A polynomial $f(x)$ where deg[$f(x)$]$\le{n}$ satisfies $f(k)=2^k$ for $k=0,1,...,n$.  Find $f(n+1)$.
So $f(k)=2^k \Rightarrow 2^{-k}f(k)-1=0.$  Thus, there exists a constant c such that 
$$2^{-k}f(k)-1=cx(x-1)(x-2)...(x-n)$$
Now, let $x=n+1$.  Then
$$2^{-(n+1)}f(n+1)-1=c(n+1)(n+1-1)(n+1-2)...(n+1-n)=c(n+1)!$$
Therefore, $f(n+1)=2^{n+1}[c(n+1)!+1]$.  Plugging in known values of k we obtain $c=0$ which just shows that $f(n+1)=2^{n+1}$.
Is this right?  It seems right, but I've seen another problem of the sort and it plays out differently.
 A: You are right to mistrust your answer: it's easy to check that it's incorrect in the case $n=1$ (and, for that matter, $n=0$). The mistake you made is in concluding that $2^{-k}f(k) - 1$ must have a certain form; that expression is not a polynomial, so you can't use results about polynomials to categorize it.
In fact, you're not off by that much: the answer is that $f(n+1) = 2^{n+1}-1$. (This gives the right value for $n=0$ and $n=1$, and you can check without too much difficulty that it's also right for $n=2$; that's probably enough data to suggest the pattern.) To me, the nicest way to solve this problem is to prove it by induction on $n$.

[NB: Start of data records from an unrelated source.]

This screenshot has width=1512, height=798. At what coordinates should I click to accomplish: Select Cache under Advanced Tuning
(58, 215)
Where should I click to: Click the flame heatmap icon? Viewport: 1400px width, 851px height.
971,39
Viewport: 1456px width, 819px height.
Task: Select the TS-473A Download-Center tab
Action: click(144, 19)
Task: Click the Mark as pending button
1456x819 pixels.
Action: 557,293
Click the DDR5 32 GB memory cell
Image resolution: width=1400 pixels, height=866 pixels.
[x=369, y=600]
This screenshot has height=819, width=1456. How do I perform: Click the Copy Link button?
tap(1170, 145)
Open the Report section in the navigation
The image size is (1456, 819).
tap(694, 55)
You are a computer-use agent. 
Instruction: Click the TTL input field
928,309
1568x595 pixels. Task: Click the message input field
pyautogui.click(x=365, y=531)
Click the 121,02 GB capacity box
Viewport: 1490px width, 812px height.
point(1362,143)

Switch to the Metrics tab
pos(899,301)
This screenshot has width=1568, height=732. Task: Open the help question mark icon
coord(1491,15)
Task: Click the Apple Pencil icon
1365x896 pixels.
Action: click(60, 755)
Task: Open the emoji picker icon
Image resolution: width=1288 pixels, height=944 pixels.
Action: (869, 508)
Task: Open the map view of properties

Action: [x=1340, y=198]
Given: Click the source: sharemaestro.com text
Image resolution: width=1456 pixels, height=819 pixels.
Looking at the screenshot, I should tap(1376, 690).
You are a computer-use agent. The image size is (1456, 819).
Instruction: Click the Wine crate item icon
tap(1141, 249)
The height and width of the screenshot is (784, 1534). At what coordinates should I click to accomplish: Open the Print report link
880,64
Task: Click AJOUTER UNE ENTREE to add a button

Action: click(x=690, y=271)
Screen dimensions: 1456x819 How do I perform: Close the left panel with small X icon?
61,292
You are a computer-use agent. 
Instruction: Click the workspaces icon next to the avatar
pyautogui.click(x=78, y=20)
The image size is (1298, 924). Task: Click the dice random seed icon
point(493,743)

For clarity, let $f_n$ denote the polynomial described in the problem for a particular $n$. Then consider
$$f_n(x+1) - f_n(x).$$
Given what we know about $f_n$, we can show that this new expression is a polynomial of degree at most $n-1$, and its values at $x=0,1,\dots,n-1$ are $1,2,\dots,2^{n-1}$. In other words, $f_n(x+1) - f_n(x)$ must equal $f_{n-1}(x)$! And now the induction hypothesis should give you what you want almost immediately.